Stored data entries ::
----------------------------------------
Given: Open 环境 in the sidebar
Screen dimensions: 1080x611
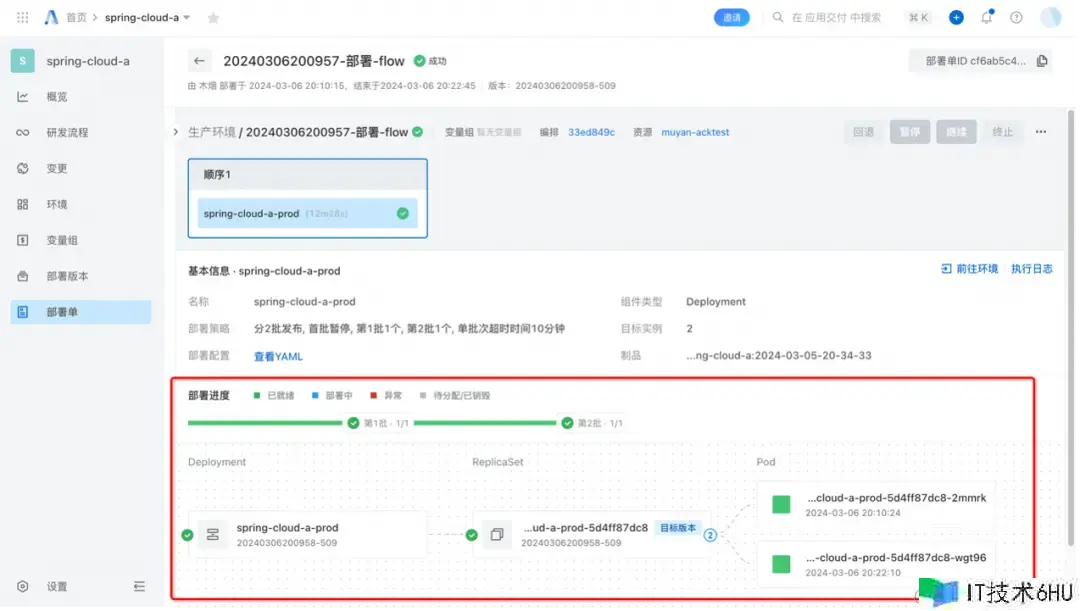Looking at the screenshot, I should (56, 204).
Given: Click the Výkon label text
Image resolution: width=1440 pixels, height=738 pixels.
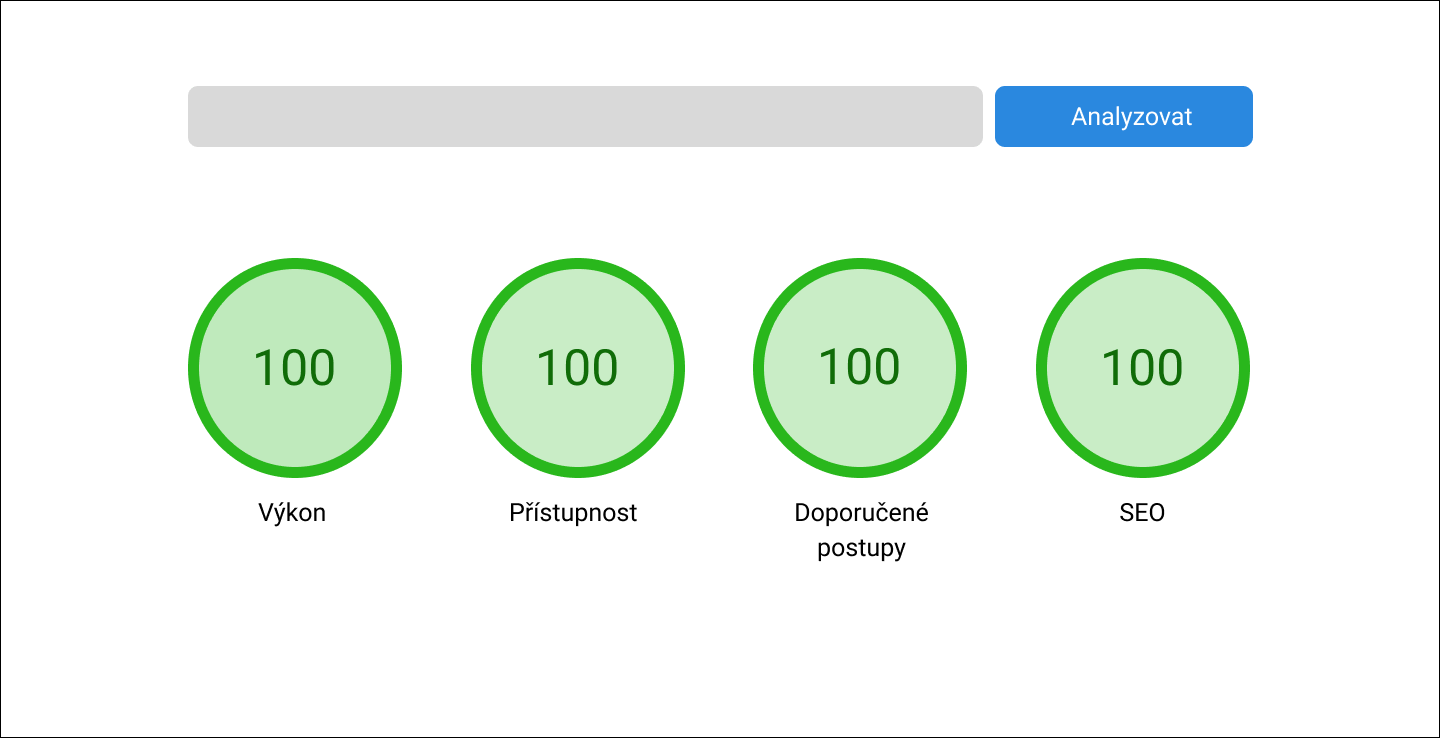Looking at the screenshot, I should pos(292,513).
----------------------------------------
About this task :: Your answer should be each line of the data that contains the word "Given", copied as it stands.

Result of the task ::
Given: Open 环境 in the sidebar
Given: Click the Výkon label text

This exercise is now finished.